Task details = Only the lines below from the one containing "This screenshot has width=860, height=728." through the last line should be set down, exactly as written and with no pictures.

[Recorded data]
Content starts
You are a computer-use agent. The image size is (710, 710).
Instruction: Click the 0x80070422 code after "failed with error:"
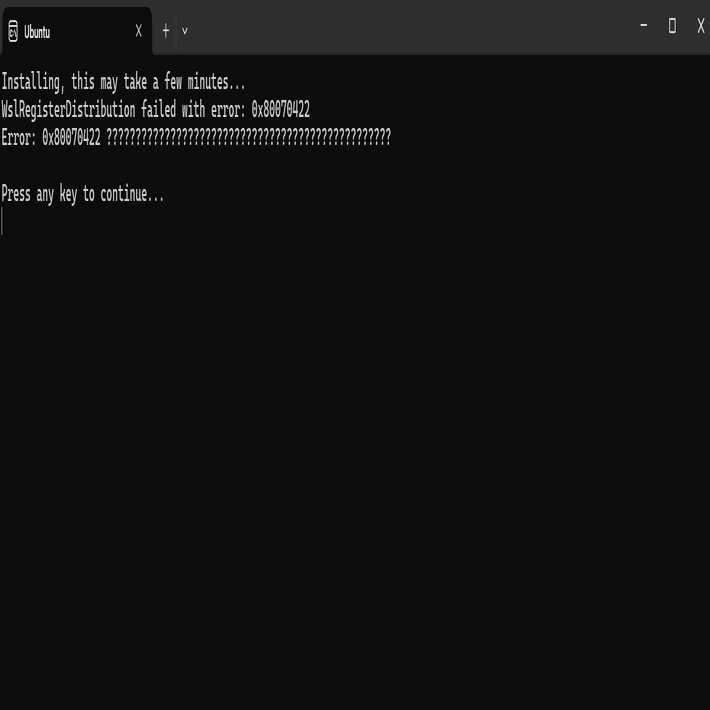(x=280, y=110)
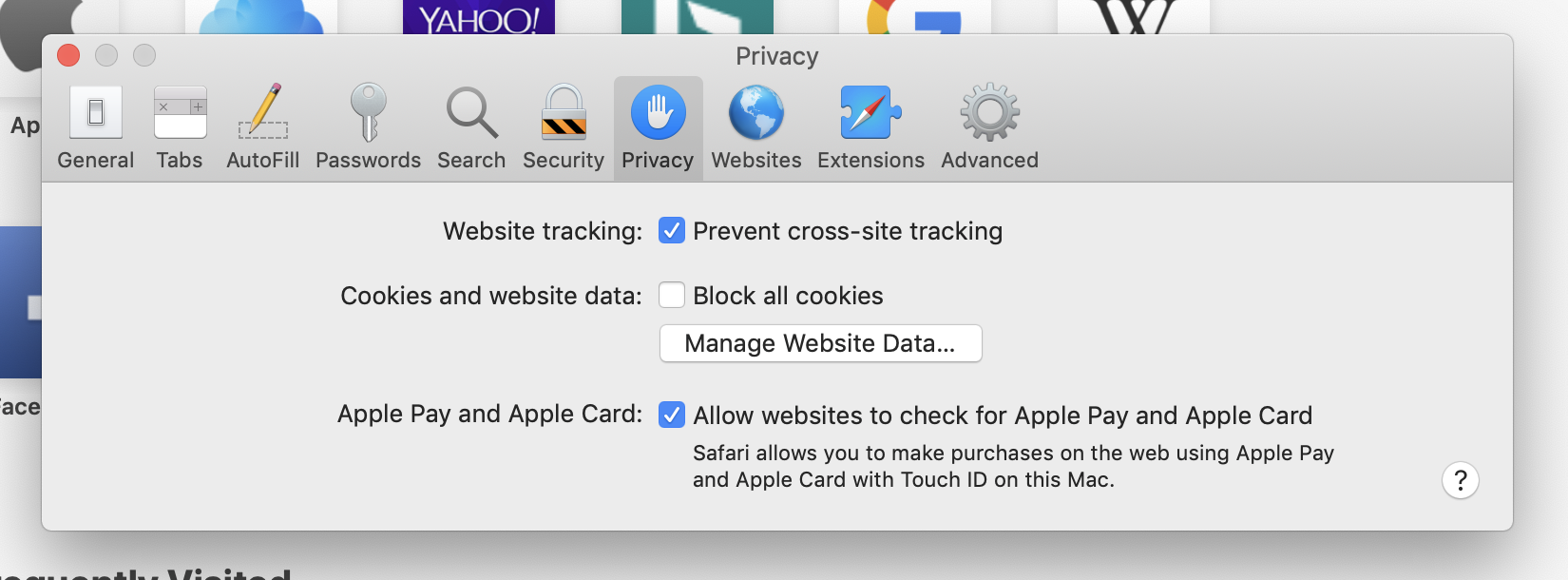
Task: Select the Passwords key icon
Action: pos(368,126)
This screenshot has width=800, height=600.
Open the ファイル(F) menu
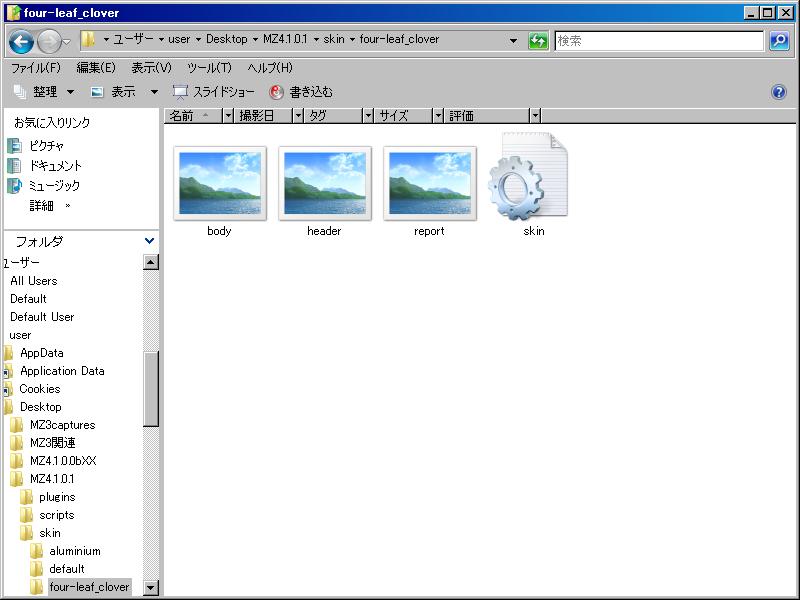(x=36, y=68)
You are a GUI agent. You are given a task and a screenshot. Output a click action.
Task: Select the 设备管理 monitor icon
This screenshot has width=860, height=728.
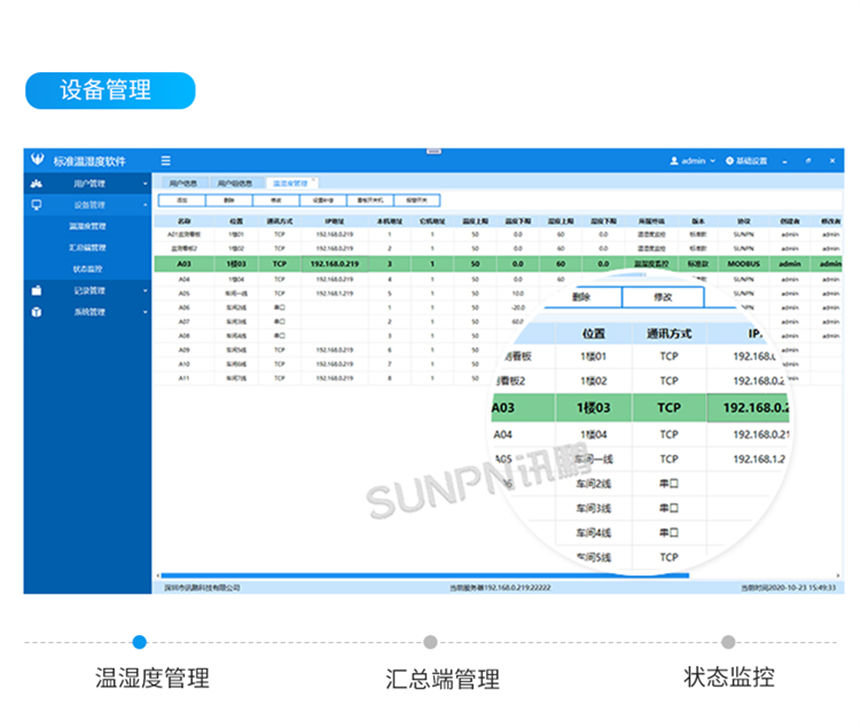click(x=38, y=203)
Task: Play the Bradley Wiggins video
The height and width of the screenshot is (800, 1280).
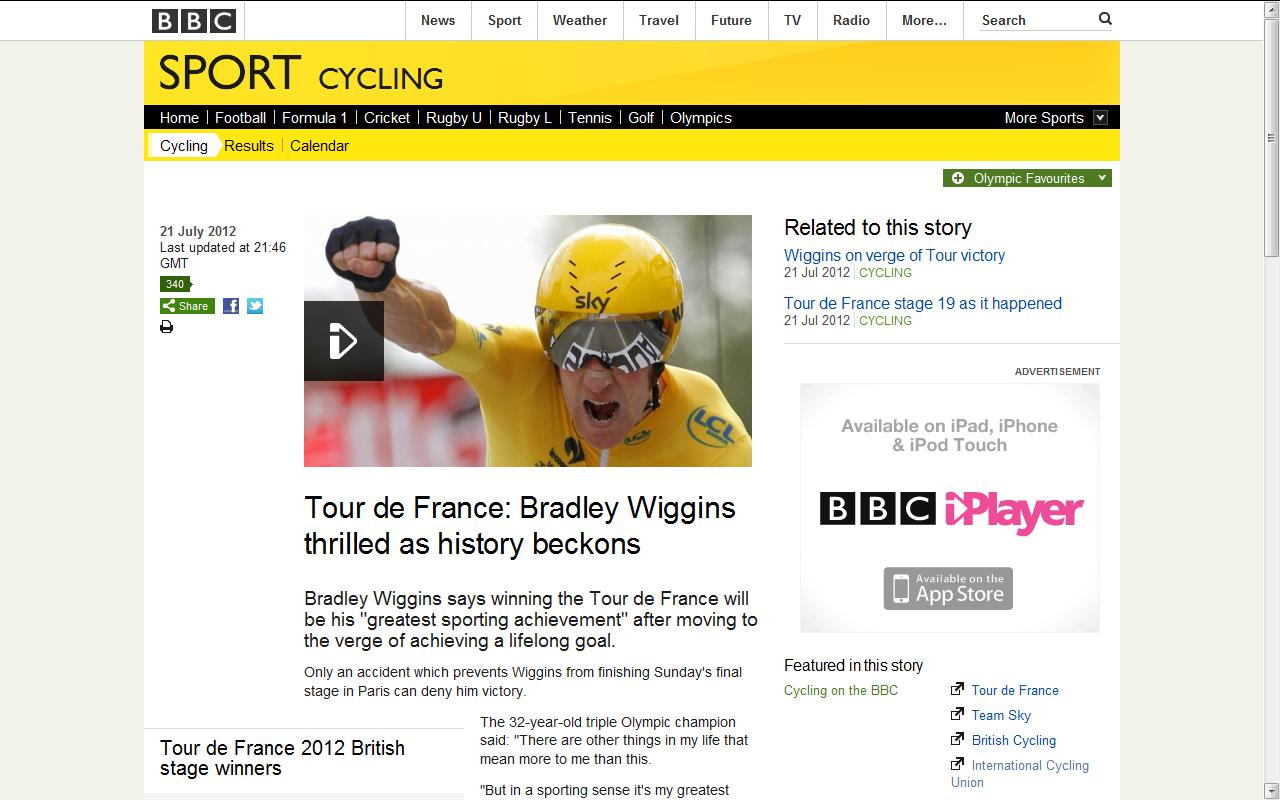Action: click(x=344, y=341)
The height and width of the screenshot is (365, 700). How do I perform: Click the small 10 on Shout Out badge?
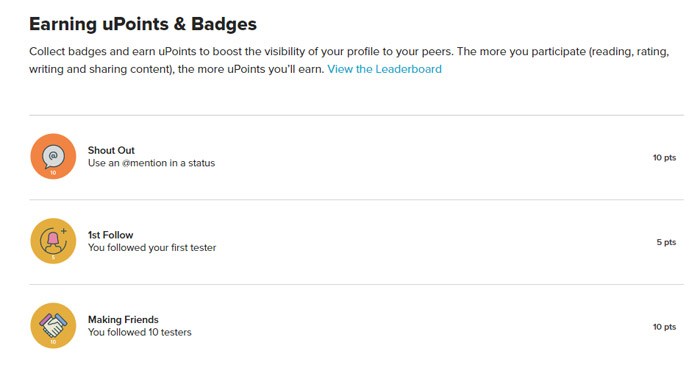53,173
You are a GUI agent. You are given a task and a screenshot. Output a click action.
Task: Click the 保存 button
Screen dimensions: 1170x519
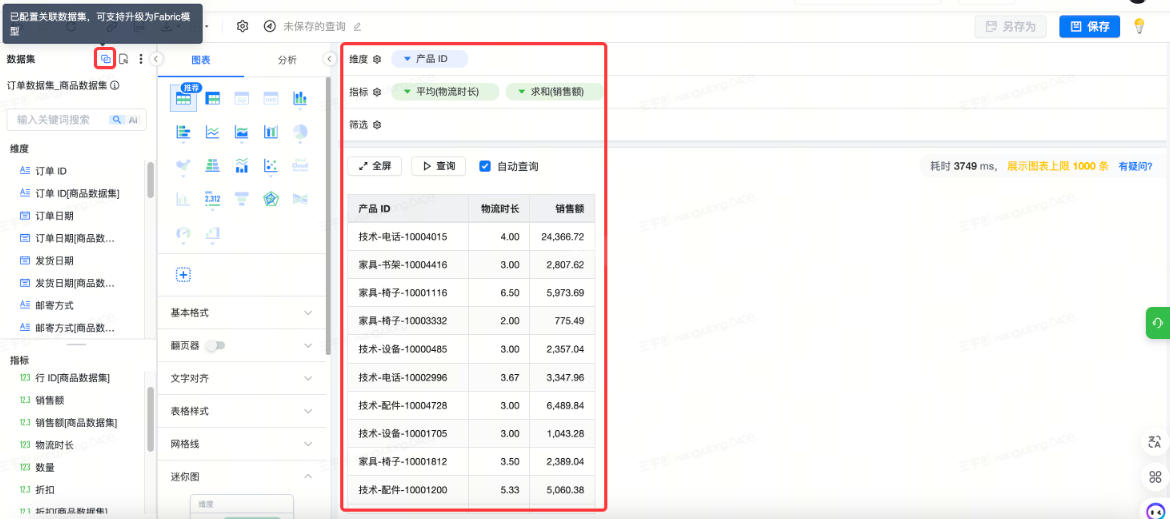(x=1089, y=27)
Content ends
Answer to the problem =
This screenshot has width=860, height=728.
click(x=38, y=203)
Task: Play the Bradley Wiggins video
The height and width of the screenshot is (800, 1280).
Action: click(x=344, y=341)
The height and width of the screenshot is (365, 700). How do I perform: Click the small 10 on Shout Out badge?
53,173
You are a GUI agent. You are given a task and a screenshot. Output a click action.
Task: Click the 保存 button
Screen dimensions: 1170x519
(x=1089, y=27)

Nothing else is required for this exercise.